Petrochemical products such as oil and gas, are ubiquitous in society and can be found in everything from gasoline to children's toys. Because of this, the demand for oil and gas remains high. In order to meet this high demand, it is important to locate oil and gas reserves in the Earth. Scientists and engineers conduct “surveys” utilizing, among other things, seismic and other wave exploration techniques to find oil and gas reservoirs within the Earth. These seismic exploration techniques often include controlling the emission of seismic energy into the Earth with a seismic source of energy (e.g., dynamite, air guns, vibrators, etc.), and monitoring the Earth's response to the seismic source with one or more receivers (e.g., geophones, hydrophones, accelerometers, etc.). By observing the reflected seismic signals detected by the receiver(s) during the survey, the geophysical data pertaining to reflected signals may be acquired and these signals may be used to help create an image of the subsurface of the earth and/or to indicate the composition of the Earth proximate to the survey location.
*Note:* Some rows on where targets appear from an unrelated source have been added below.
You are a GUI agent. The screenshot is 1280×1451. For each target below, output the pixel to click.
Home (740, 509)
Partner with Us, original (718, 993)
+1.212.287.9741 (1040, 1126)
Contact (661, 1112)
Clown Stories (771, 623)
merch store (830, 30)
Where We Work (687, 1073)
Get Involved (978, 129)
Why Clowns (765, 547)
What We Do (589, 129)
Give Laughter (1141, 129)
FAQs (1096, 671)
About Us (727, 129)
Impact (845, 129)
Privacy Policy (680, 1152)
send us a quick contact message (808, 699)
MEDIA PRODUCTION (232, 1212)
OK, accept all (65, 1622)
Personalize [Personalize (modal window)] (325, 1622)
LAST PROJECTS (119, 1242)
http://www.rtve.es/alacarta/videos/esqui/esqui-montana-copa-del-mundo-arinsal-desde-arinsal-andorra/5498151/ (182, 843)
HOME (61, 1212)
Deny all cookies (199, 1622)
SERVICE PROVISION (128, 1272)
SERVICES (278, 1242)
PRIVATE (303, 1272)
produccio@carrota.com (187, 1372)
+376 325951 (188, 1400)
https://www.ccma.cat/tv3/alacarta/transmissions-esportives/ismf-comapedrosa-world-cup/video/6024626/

Geophysical exploration surveys are often conducted over large areas of land or water, often tens, hundreds, or even thousands of square miles. Traditionally, marine surveys are conducted in a “racetrack” manner, where a vessel acquires seismic data in relatively straight sail lines; for example, a vessel may acquire a first portion of seismic data by traveling directly southbound along a first line, turn (thereby displacing the vessel either east or west), acquire a second portion of seismic data by traveling northbound along a second line, turn again (again displacing the vessel to the east or west), acquire a third portion of seismic data by traveling along a southbound third line, and so forth; leaving a trail reminiscent of a racetrack. The racetrack methodology theoretically allows a vessel to cover the most area in the least amount of time.
During acquisition, many factors impact the quality of the data that is acquired and the time that it takes to acquire the data. For example, again in the marine context, sea currents, bad weather, swell noise, seismic interference, other vessels in the area, equipment problems, and so forth, may cause imperfections or anomalies in the acquired data. In some instances, data may not be collected at all for certain coordinates (because, for example, sea currents pushed a seismic receiver out of its intended path), or the data may have so much noise or other problems so as to be unusable. In these cases, the holes in data coverage may need to be rectified by conducting “infill,” which may involve a repeat trip by a vessel to the same area. Since conventional geophysical seismic surveys often cost thousands or tens of thousands of dollars per hour to complete, repeating the survey to infill data can be costly. Therefore, methods and apparatuses are desired that facilitate determination of locations to acquire data in order to increase the quality of data acquired and reduce costs associated with conducting the surveys.